「次回以降の管理委託契約の更新は、辞退させていただきます」
ある日突然、管理会社から届く1枚の通知書。あるいは、これまでの1.5倍〜2倍という、事実上の「お断り見積もり」の提示。 近年、こうした事例が後を絶ちません。
背景にあるのは、深刻な人手不足と人件費高騰です。しかし、それだけが理由ではありません。現場を深く取材・コンサルティングしていると、多くの「管理会社撤退」事案には、共通する「ある決定打」が存在します。
それが、「特定の居住者による、度を超えた要求」です。
本稿では、こうした行き過ぎた要求や態度を、便宜的に「不当要求(カスタマーハラスメント)」と呼びます。 正当な要望と一線を画すための基準も含めて、今回は感情論ではなく、マンション管理の「経営」と「法的リスク」の観点から、現実的な対処法を、経営にも詳しいマンション管理士が詳しく解説します。
なぜ今、管理会社は「静かなる撤退」を選ぶのか
「採算」と「リスク」のシビアな天秤
かつて管理会社は、多少の手間がかかっても契約を維持しようとしました。しかし、現在は「選別受注」の時代です。 管理会社にとって、理不尽な要求を繰り返す居住者がいるマンションは、単に「手間がかかる」だけでなく、「自社の社員(フロント担当者や管理員)を潰されるリスクが高い現場」と判断されます。
社員がメンタル不調で休職・退職すれば、その損失は計り知れません。 したがって、企業防衛として「リスクの高いマンションとは契約しない」という判断は、経営として極めて合理的であり、この流れは今後さらに加速します。
全員が連帯して払う「リスクプレミアム」の正体
「管理会社なんて、他を探せばいい」 そう楽観視している理事の方もいるかもしれません。しかし、その考えは危険です。管理会社が変更案件として見積り依頼を受けると、複数社が同じマンションの状況を調査することになります。
その過程で、過去の担当者の離職状況や住民トラブルなどの“評判”が市場の中で自然に共有され、結果として「リスクの高い物件」と認識されやすくなります。

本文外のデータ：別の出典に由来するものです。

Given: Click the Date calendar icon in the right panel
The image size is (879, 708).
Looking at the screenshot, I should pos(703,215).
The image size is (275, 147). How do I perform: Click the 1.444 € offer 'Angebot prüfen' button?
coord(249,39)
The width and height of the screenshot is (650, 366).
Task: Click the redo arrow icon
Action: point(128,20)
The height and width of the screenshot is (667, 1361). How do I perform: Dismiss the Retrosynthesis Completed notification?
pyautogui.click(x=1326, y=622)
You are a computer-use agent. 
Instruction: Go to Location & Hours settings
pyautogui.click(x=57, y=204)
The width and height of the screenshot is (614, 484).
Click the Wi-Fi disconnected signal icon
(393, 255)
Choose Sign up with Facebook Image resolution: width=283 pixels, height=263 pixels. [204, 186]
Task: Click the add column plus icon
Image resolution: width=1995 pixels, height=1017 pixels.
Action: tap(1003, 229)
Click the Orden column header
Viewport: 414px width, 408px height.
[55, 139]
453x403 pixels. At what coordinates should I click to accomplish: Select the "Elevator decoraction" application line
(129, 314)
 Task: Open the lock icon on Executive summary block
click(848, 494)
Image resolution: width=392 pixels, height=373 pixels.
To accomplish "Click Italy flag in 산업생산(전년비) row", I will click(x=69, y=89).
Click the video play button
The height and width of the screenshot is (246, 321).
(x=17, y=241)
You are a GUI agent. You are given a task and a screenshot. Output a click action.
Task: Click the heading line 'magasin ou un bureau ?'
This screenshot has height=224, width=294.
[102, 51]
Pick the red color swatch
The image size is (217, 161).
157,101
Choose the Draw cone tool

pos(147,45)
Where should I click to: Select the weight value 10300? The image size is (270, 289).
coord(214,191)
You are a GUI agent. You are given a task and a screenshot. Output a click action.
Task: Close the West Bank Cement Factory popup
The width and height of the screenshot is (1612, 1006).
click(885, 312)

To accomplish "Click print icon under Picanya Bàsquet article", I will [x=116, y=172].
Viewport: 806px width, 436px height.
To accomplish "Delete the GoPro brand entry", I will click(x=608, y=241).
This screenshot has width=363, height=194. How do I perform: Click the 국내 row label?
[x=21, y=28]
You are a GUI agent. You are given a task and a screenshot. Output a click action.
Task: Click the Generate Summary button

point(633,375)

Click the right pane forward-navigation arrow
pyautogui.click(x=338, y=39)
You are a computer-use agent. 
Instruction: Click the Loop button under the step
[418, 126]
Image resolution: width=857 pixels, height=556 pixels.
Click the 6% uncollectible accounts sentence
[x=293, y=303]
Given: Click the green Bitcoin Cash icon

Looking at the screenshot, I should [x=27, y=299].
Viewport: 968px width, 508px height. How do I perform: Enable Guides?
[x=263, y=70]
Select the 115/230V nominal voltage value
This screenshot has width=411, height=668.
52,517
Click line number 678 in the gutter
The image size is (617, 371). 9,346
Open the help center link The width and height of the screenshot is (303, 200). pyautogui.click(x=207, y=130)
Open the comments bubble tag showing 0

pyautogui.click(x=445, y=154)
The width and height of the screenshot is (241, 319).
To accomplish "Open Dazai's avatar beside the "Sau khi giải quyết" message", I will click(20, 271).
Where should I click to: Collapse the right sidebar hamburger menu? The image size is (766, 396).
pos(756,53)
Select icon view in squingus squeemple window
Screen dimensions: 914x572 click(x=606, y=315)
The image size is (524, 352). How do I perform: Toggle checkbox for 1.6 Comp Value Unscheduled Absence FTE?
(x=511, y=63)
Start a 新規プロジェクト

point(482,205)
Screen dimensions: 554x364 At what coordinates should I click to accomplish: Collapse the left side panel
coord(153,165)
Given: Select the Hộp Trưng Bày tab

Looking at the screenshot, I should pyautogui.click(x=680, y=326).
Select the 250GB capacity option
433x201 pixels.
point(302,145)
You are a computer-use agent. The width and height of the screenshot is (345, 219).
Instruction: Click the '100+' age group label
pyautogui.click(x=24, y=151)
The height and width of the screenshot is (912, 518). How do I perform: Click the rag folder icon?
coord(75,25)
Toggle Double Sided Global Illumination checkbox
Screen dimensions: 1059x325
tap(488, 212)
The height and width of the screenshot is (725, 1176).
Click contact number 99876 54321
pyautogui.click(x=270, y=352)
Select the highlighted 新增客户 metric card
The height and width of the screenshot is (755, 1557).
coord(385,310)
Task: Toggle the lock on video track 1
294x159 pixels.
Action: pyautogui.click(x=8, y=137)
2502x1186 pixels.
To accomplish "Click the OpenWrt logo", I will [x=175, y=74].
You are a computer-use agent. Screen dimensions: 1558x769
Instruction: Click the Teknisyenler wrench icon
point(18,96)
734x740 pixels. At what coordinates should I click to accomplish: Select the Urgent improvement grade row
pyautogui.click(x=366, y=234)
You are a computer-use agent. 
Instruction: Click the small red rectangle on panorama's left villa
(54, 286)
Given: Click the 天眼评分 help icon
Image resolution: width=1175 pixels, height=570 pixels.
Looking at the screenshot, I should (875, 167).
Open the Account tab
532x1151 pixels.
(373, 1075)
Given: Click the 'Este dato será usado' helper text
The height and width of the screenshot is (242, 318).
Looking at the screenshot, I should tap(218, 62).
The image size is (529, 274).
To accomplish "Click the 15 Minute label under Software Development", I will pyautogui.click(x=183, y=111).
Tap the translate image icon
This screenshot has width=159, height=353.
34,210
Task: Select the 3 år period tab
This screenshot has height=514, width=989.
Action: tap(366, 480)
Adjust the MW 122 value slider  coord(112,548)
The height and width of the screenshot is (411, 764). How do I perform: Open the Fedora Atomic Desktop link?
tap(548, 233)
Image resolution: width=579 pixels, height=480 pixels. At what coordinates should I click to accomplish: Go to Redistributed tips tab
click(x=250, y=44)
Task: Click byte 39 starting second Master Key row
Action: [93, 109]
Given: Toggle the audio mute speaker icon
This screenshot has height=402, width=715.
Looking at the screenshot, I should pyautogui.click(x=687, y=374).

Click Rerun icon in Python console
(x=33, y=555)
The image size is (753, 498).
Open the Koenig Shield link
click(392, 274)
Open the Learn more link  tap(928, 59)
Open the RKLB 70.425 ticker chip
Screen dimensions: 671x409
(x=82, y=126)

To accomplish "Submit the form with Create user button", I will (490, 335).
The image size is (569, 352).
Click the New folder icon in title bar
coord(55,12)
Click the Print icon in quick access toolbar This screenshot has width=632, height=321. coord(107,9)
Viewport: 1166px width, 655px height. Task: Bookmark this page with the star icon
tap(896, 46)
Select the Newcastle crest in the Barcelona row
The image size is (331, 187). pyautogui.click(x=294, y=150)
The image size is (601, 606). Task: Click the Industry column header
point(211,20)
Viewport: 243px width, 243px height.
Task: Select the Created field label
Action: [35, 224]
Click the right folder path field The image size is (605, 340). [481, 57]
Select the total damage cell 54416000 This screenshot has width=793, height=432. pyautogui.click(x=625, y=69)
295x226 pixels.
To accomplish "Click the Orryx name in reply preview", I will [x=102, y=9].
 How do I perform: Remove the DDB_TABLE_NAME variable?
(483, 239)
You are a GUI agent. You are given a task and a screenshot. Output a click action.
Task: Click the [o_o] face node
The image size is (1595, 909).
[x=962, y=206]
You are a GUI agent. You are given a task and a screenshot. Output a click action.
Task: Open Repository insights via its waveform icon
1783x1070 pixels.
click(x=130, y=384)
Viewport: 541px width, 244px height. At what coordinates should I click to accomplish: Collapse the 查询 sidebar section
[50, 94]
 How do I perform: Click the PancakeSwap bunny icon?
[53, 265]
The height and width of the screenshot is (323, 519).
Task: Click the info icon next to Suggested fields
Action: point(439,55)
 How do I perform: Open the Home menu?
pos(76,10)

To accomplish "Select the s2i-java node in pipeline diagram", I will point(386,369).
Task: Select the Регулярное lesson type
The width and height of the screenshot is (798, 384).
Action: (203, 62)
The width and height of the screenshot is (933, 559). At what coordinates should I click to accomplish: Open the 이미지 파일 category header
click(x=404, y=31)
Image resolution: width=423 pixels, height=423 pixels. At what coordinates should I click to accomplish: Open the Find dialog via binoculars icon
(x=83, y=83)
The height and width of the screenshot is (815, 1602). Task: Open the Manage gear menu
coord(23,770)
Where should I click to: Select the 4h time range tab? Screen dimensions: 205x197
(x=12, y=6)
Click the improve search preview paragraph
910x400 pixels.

その結果、トラブルを抱えたマンションの新規見積もりには、通常の人件費に加え、事実上の「リスクプレミアム(トラブル対応予備費)」とも呼べるコストが上乗せされるケースも珍しくありません。 例えば、通常のマンションなら月額50万円の委託費で済むところ、頻繁な電話対応や担当者のメンタルケア費用、万が一の訴訟リスクを見込んで、月額80万円(年間360万円増)といった、いわゆる“お断り価格”が提示されるケースもあります。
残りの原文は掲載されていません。